A fixed-wing aircraft was selected to perform photogrammetric and LiDAR flights. The surveying data specifications are listed below:

The overall workflow for the surveying approach was as follows:

  1. Ground survey established control points and set aerial targets – illustrated in figure below
  2. Aerial survey performed photogrammetric and LiDAR flights
  3. Ground survey collected limited topography of obscured areas
  4. The data collected from both aerial and ground survey was compiled and processed
  5. Final surveying deliverable was provided to design team

    Figure 2 – Project Control & Aerial Target Layout, Image by DAS

Quick Delivery with Enhanced Accuracy

A major benefit of an aerial survey is a much quicker turnaround than could be expected from a traditional field crew. For linear projects, a good rule of thumb is that an aerial survey can cover roughly four times as much linear footage per day than a ground crew. For projects across rural, rugged terrain, that production discrepancy can be even more.

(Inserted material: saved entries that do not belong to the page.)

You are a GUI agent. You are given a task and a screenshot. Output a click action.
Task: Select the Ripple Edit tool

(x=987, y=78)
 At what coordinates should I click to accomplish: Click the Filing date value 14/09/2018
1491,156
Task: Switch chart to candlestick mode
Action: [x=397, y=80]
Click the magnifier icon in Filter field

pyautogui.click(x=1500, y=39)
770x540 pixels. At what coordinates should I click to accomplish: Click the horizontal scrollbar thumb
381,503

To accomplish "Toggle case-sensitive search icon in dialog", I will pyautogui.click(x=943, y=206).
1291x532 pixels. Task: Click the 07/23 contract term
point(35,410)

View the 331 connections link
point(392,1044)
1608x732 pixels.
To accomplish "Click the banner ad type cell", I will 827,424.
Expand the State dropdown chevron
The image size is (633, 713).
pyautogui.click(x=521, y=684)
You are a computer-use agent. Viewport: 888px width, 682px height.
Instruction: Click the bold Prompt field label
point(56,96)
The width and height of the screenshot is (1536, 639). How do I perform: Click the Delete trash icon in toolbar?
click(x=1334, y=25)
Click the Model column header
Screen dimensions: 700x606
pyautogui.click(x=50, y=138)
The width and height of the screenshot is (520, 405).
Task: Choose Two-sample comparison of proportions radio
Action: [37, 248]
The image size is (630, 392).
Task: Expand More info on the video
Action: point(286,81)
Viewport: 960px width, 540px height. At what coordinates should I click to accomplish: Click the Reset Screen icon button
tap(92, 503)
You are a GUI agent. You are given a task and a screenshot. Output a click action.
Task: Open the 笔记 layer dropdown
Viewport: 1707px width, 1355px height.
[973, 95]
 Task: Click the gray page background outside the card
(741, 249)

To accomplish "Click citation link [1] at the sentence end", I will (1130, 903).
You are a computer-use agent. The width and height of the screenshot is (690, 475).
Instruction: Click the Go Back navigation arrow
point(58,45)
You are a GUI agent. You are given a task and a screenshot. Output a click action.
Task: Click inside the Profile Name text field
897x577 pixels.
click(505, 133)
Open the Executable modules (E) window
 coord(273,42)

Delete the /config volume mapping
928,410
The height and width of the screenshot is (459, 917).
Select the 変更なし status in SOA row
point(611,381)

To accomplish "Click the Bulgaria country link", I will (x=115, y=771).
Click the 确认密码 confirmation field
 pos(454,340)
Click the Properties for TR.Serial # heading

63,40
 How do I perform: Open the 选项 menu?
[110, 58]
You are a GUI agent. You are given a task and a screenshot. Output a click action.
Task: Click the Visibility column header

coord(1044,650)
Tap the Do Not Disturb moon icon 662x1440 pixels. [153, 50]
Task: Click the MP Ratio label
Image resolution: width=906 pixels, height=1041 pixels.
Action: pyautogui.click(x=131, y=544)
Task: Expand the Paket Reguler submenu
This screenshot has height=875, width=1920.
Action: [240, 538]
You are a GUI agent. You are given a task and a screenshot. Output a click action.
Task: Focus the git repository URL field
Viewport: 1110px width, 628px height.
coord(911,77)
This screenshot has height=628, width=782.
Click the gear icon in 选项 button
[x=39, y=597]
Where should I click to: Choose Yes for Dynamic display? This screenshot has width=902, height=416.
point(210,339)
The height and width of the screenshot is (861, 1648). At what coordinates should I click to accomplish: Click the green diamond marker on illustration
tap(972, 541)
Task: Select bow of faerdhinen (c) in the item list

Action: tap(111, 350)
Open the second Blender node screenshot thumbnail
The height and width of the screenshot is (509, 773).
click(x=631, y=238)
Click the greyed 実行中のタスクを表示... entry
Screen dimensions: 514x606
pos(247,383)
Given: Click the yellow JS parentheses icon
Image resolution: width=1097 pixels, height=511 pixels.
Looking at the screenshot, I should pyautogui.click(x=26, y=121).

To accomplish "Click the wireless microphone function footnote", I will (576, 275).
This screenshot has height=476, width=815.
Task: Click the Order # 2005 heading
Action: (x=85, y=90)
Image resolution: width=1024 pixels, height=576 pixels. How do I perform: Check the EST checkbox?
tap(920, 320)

The Segment A pipeline alignment is almost completely cross-country, in easements on private property across forty parcels. Acquiring rights-of-entry using a traditional approach would have taken at least an additional month. Implementing an aerial survey helped start the process earlier due to reduced right-of-entry. In fact, with a properly designed control plan, an aerial survey can often allow for no right-of-entry needs. As a result, the project survey was delivered to the design team six weeks ahead of schedule. In addition, it saved approximately $120,000. The schedule relief also allowed the design to advance more quickly, reducing overall schedule risk to the owner.

Figure 3 – Plum Creek Crossing, Image by LAN

Even with such a speedy delivery, accuracy and data quality is not compromised with an aerial survey. Accuracy is approximately between 1:5,000 to 1:8,000 of the height from which the flight is taken. For the relatively narrow Segment A corridor, this translated to topographic data accurate within an inch, with the exception of a few obscured areas, which were corrected by limited ground survey to give the full picture of the surface. As you can see from the figure below, when comparing final data to readily available online LiDAR data for the area, discrepancies of more than seven feet are apparent, with a clear level of definition missing at creeks. For critical areas such as the Plum Creek crossing, a 52-mile stream that flows southeast through Caldwell County, this level of detail from the aerial survey allowed for a drastically improved design and analysis to select the best construction methods.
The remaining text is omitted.